Dentre os Crakes, há um ritual de reprodução onde a fêmea, quando está ovulando, fica com o abdômen azul, o que sinaliza aos machos que ela está apta para uma relação sexual. Quatro machos fazem sexo com uma fêmea, que engravida e perpetua a raça dos Crakes. Amanda, uma das Jardineiras, está ovulando e os Crakes sentem o cheiro, encurralando-a e forçando-a ao ato sexual com quatro machos. Para os Crakes, eles fizeram uma gentileza; para Amanda, foi estupro. Amanda acaba engravidando dos Crakes o que propicia, ao final do livro (e da trilogia) a sensação de continuidade da estória: como serão os híbridos de humanos e Crakes? Será que Glenn/Crake previu que isso aconteceria? Será que os híbridos serão violentos como os humanos ou pacíficos como os Crakes? A idéia que Atwood dá é que o mundo será repopulado a partir dos Jardineiros, pois duas moças também estão grávidas de seus respectivos cônjuges.

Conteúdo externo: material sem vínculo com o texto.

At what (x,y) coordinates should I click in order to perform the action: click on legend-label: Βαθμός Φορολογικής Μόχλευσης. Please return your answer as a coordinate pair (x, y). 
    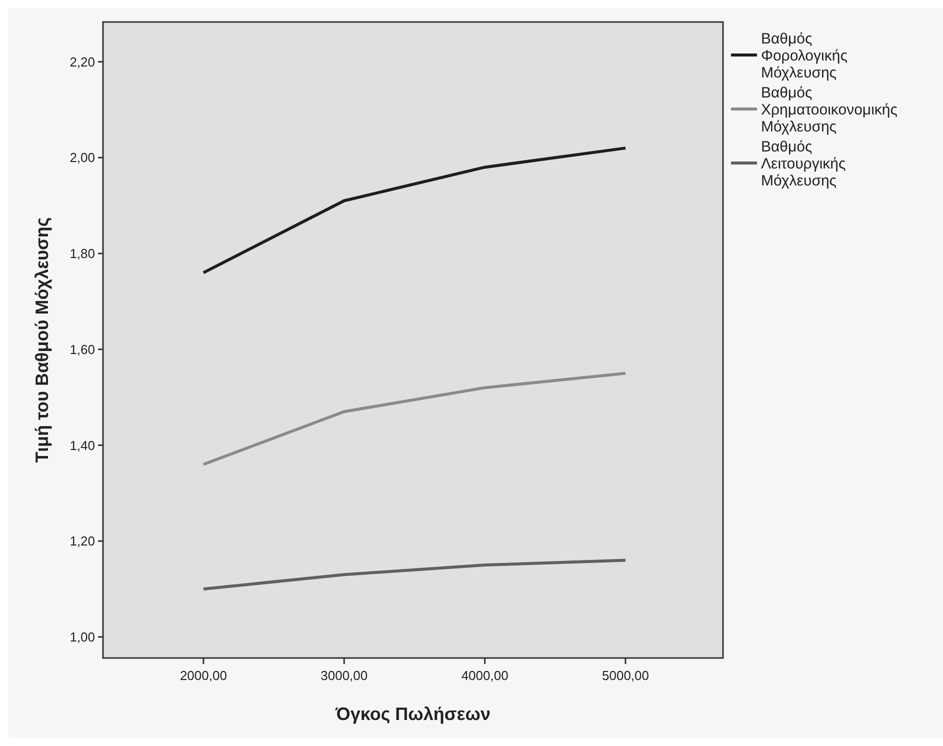
    Looking at the image, I should click on (804, 56).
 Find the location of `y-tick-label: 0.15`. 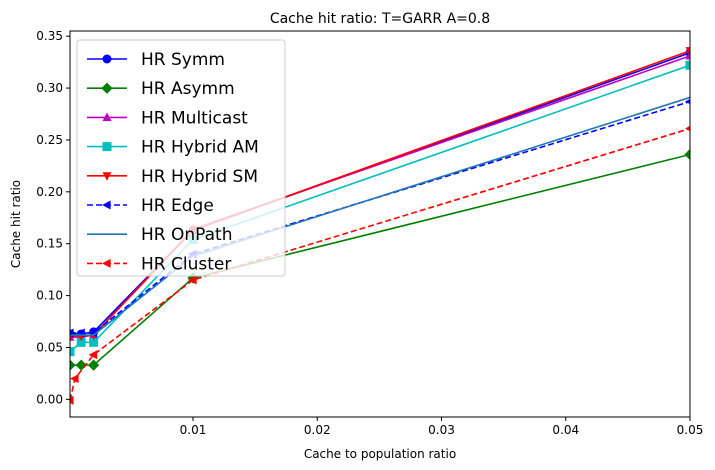

y-tick-label: 0.15 is located at coordinates (50, 244).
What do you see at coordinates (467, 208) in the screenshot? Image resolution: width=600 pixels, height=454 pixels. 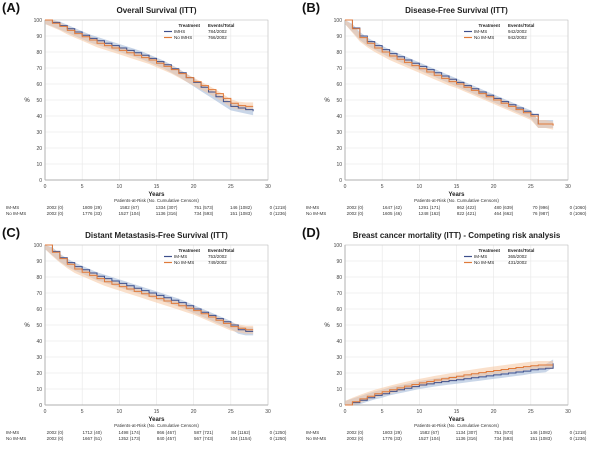 I see `risk-cell: 862 (422)` at bounding box center [467, 208].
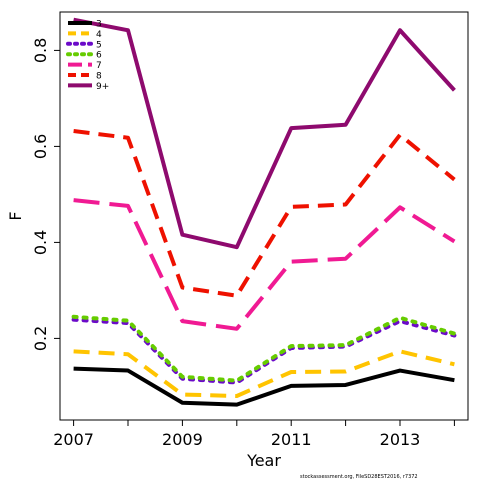 Image resolution: width=480 pixels, height=480 pixels. I want to click on legend-label: 3, so click(99, 25).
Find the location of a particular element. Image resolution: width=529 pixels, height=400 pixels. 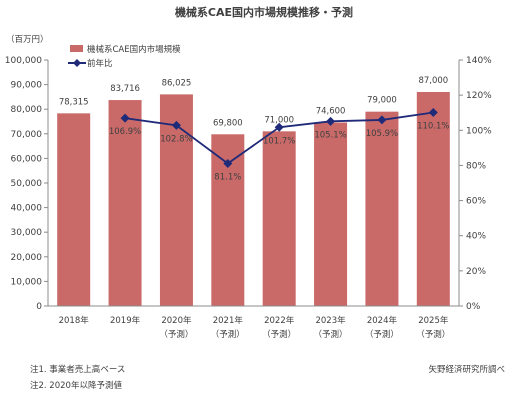

y-left-unit-label: （百万円） is located at coordinates (28, 40).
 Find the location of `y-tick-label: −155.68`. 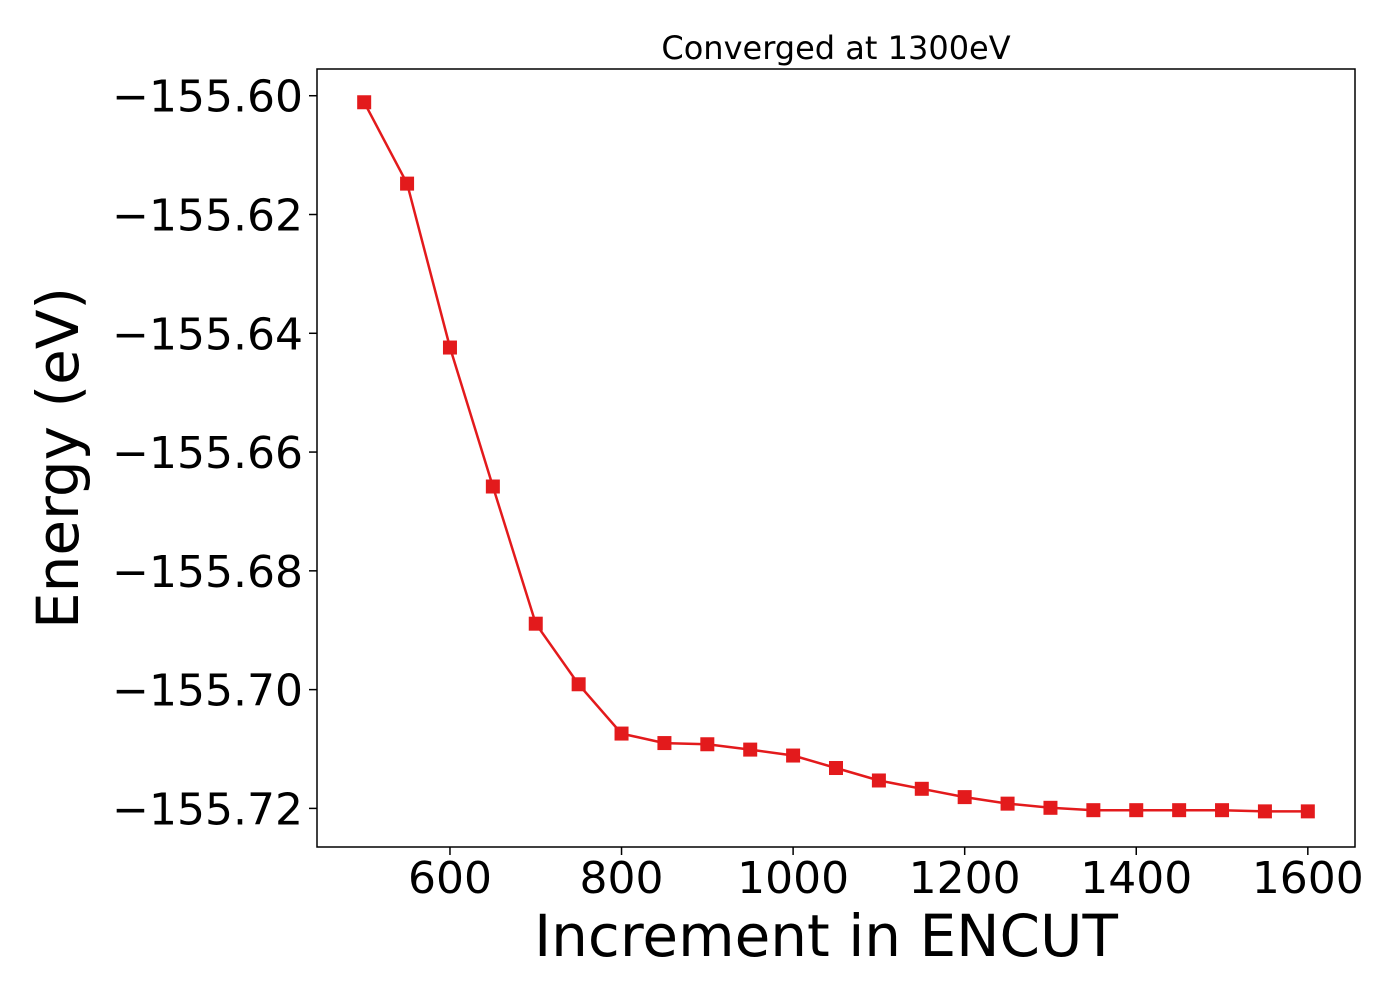

y-tick-label: −155.68 is located at coordinates (208, 572).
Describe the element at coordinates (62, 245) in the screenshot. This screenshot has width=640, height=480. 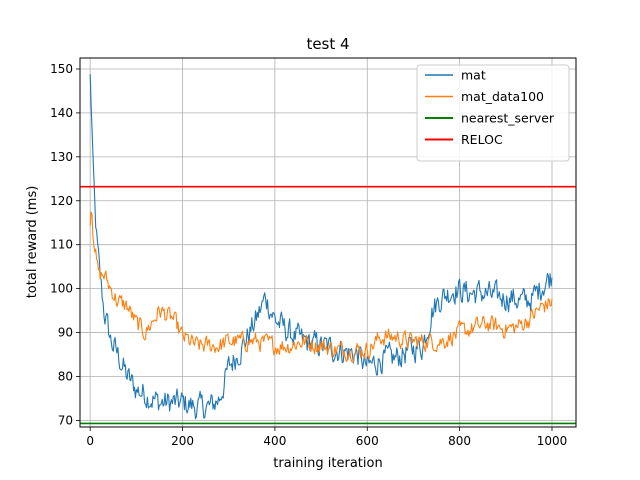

Mas, para mim, a parte mais bonita da estória é o relacionamento entre Toby e o Crake Barba Negra. Barba Negra é um Crake criança, o que lhe confere uma personalidade ainda mais doce e inocente. Ele logo se vincula à Toby, pois ela é amável e carinhosa com ele. Barba Negra fica curioso com o diário de Toby, pois ele não entende o que é escrita, comunicação, palavras, caneta e papel. Aos poucos, Toby ensina Barba Negra a ler e a escrever e, ao final do livro, o leitor sabe o que está acontecendo através dos registros dele, que são meigos, equivocados e engraçados. Ele acabou se tornando minha personagem preferida de toda a trilogia, e fiquei feliz por Atwood ter dado mais destaque aos Crakes neste volume. Afinal, são eles e os Jardineiros que irão reconstruir a Terra.

A trilogia é incrível. Atwood não poupa violência em seus relatos, construindo uma narrativa densa, profunda e perturbadora em todos os volumes. Suas personagens são muito bem desenvolvidas e os elementos de ficção especulativa fazem muito sentido. É uma leitura que recomendo muitíssimo.